- Exercise objective
Beginning with the line containing "The height and width of the screenshot is (343, 432).", write out each line exactly through the end of the listing, and skip all pictures.

++++

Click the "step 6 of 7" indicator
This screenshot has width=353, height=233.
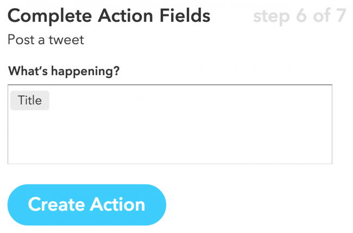(x=299, y=16)

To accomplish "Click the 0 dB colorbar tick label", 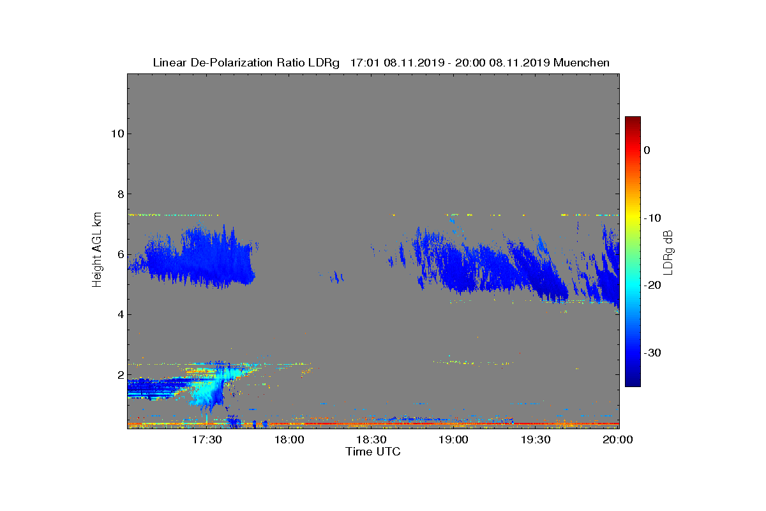I will (x=647, y=150).
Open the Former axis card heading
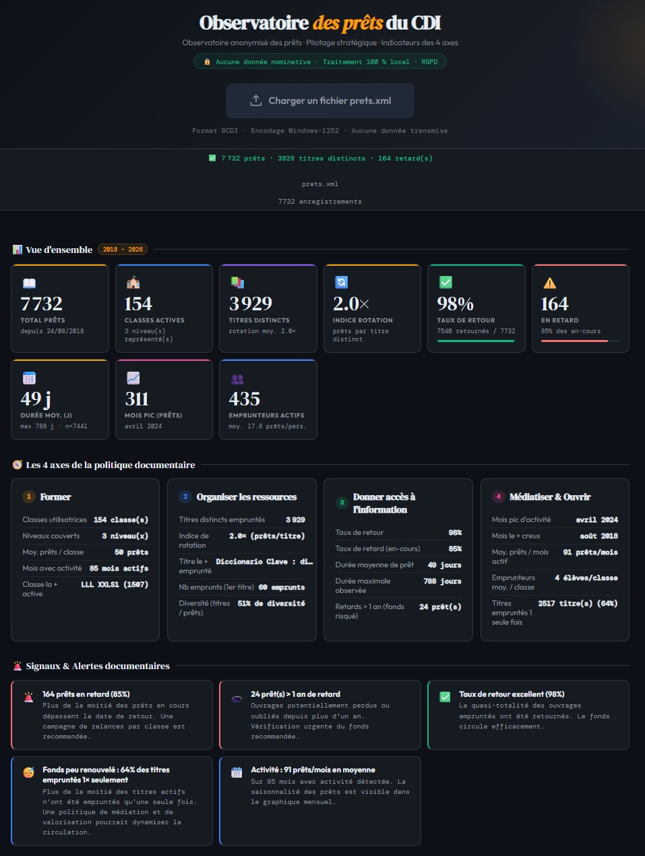This screenshot has height=856, width=645. [55, 496]
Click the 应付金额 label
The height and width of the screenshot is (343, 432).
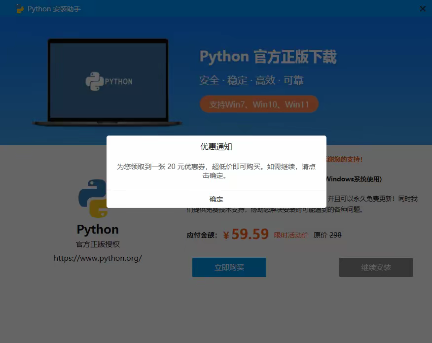[202, 235]
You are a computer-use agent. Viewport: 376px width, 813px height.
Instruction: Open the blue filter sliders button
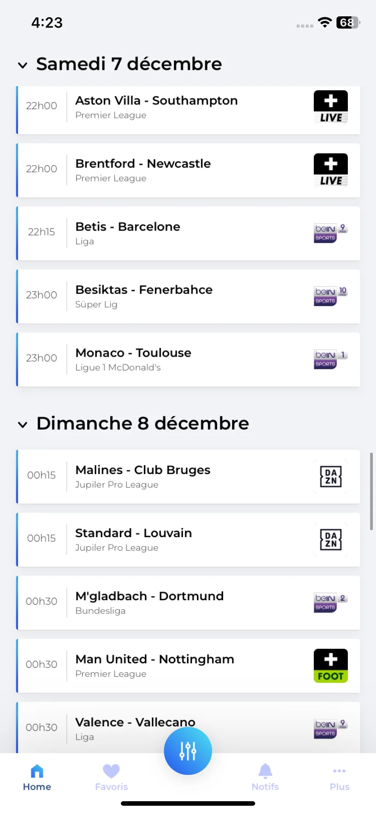point(188,751)
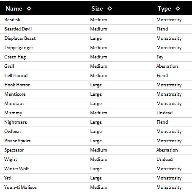Open the Doppelganger entry
This screenshot has height=196, width=192.
[x=19, y=48]
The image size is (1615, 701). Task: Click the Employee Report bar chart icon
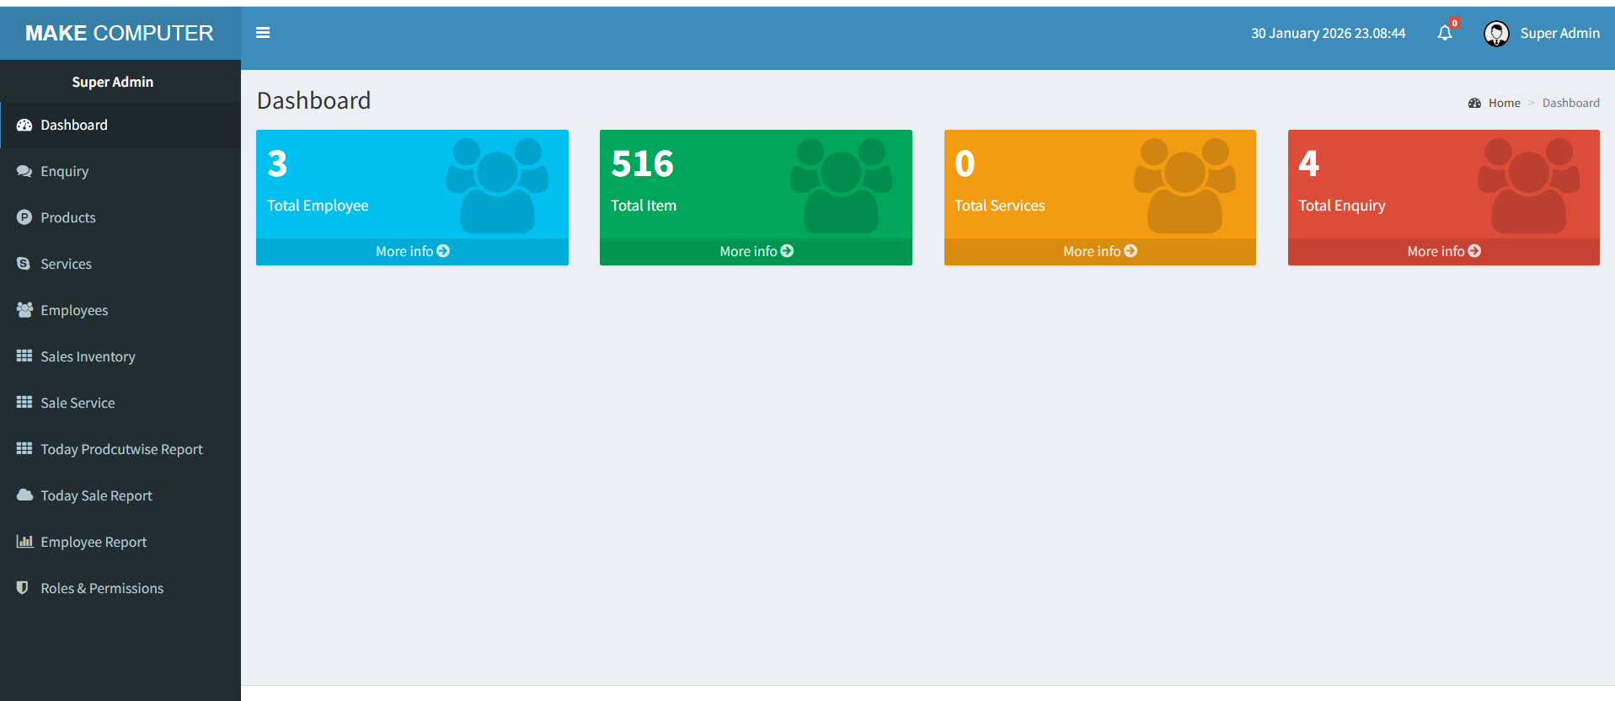pyautogui.click(x=24, y=542)
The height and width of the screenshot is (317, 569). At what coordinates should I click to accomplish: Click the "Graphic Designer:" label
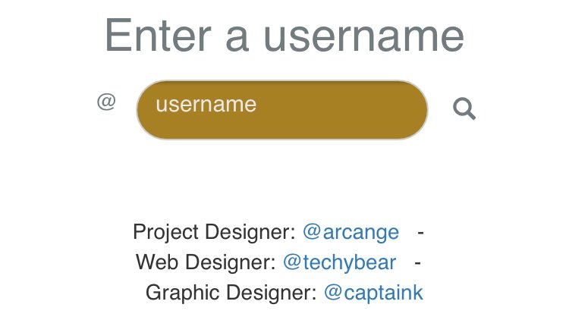click(x=230, y=293)
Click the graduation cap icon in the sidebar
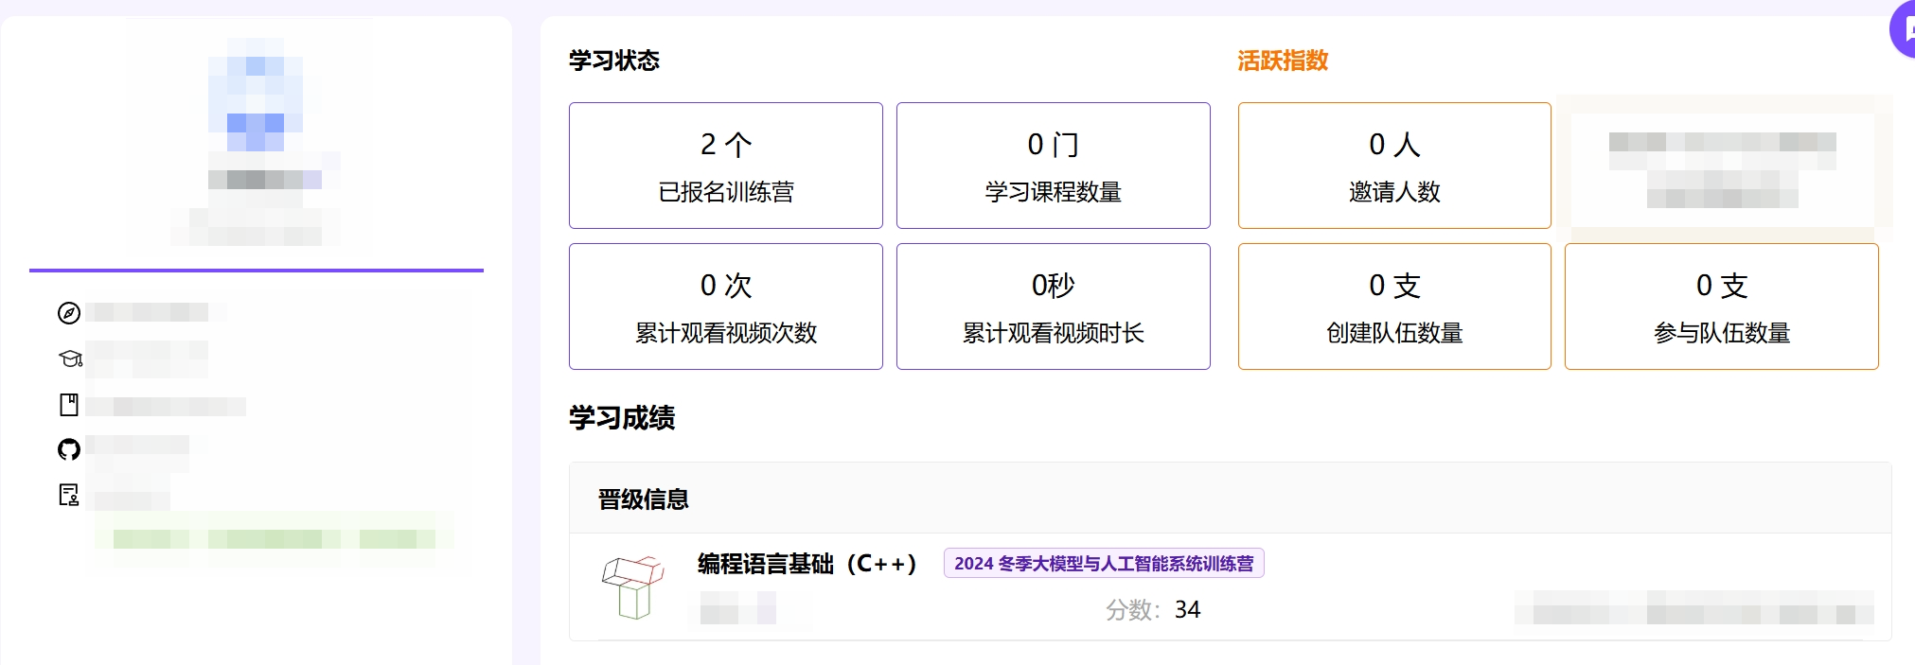The height and width of the screenshot is (665, 1915). 70,359
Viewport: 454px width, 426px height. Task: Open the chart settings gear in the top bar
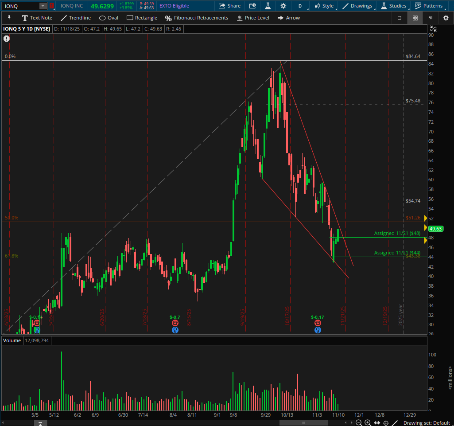click(x=283, y=6)
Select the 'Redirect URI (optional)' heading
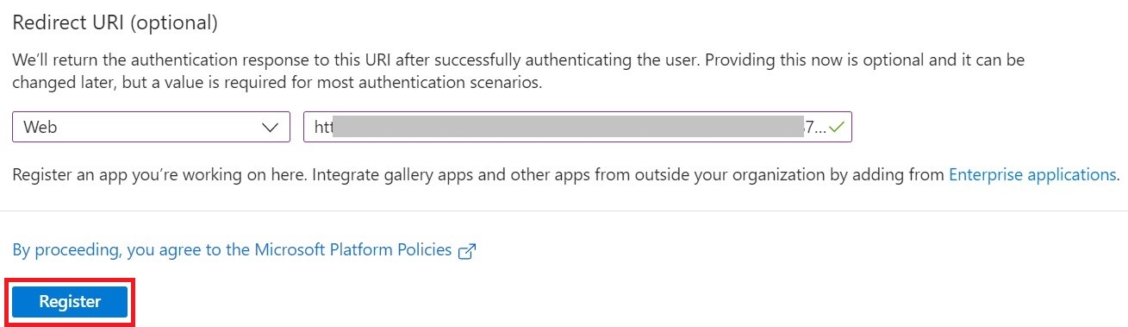The height and width of the screenshot is (327, 1128). (115, 23)
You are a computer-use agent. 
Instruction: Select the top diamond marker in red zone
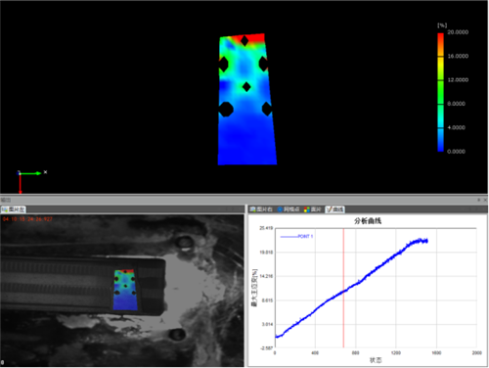pos(245,41)
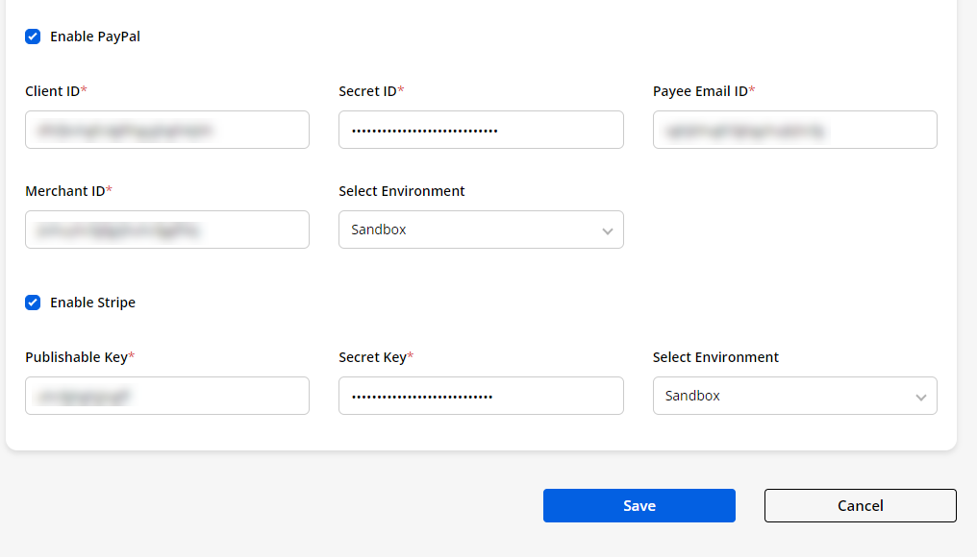Click the "Merchant ID" field label
The height and width of the screenshot is (557, 977).
click(64, 191)
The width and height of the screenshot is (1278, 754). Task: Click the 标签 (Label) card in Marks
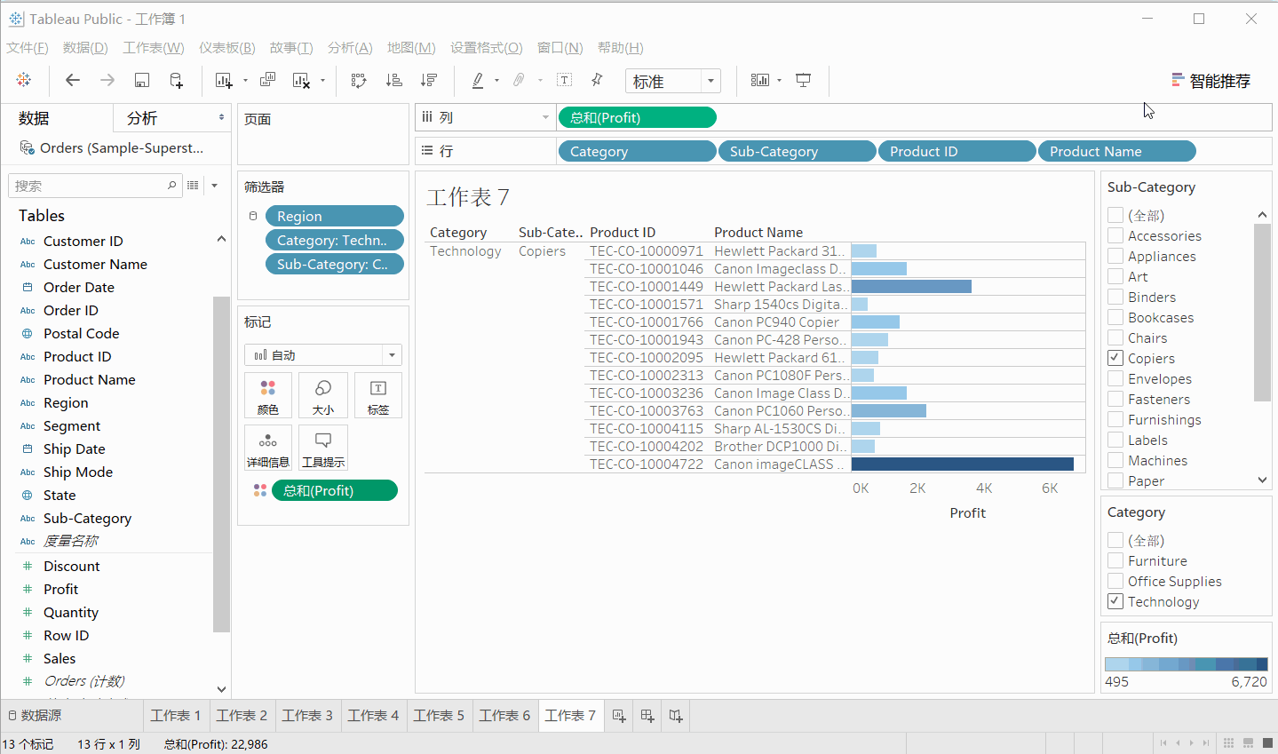click(377, 394)
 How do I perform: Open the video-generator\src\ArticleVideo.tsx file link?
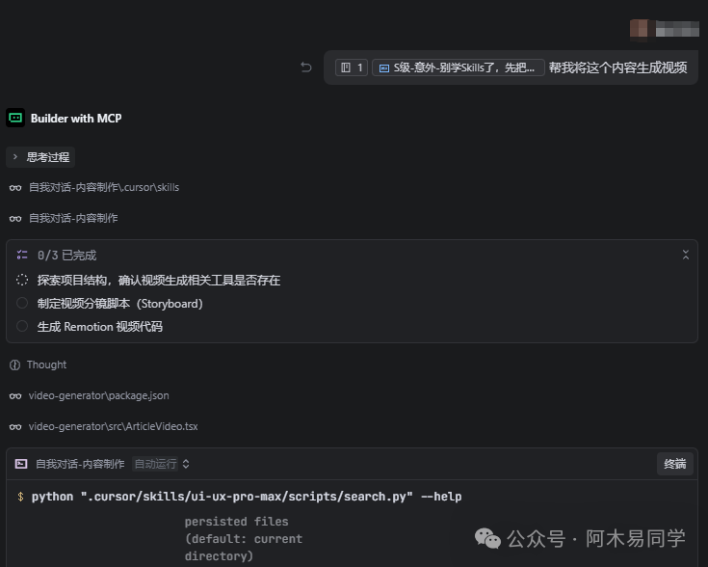click(x=113, y=426)
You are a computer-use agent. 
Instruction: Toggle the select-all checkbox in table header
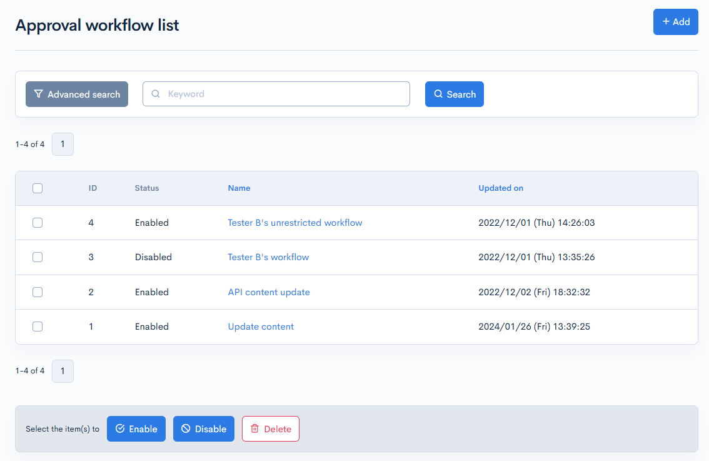(38, 188)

++++

- Answer space
The height and width of the screenshot is (343, 432).
[202, 235]
You are a computer-use agent. Viewport: 376px width, 813px height.
Instruction: Open the blue filter sliders button
point(188,751)
Open the Doppelganger entry
This screenshot has height=196, width=192.
[x=19, y=48]
The image size is (1615, 701). Task: Click the Employee Report bar chart icon
pyautogui.click(x=24, y=542)
The height and width of the screenshot is (317, 569). At what coordinates should I click to accomplish: Click the "Graphic Designer:" label
click(x=230, y=293)
Click the graduation cap icon in the sidebar
The height and width of the screenshot is (665, 1915). 70,359
Viewport: 454px width, 426px height. Task: Open the chart settings gear in the top bar
click(x=283, y=6)
Select the 'Redirect URI (optional)' heading
The height and width of the screenshot is (327, 1128). (115, 23)
You are a computer-use agent. 
Instruction: Select the top diamond marker in red zone
pos(245,41)
Click the "Merchant ID" field label
The height and width of the screenshot is (557, 977).
click(64, 191)
The width and height of the screenshot is (1278, 754). Task: Click the 标签 (Label) card in Marks
click(377, 394)
 How do I perform: Open the video-generator\src\ArticleVideo.tsx file link?
click(x=113, y=426)
You are a computer-use agent. 
Instruction: Toggle the select-all checkbox in table header
(38, 188)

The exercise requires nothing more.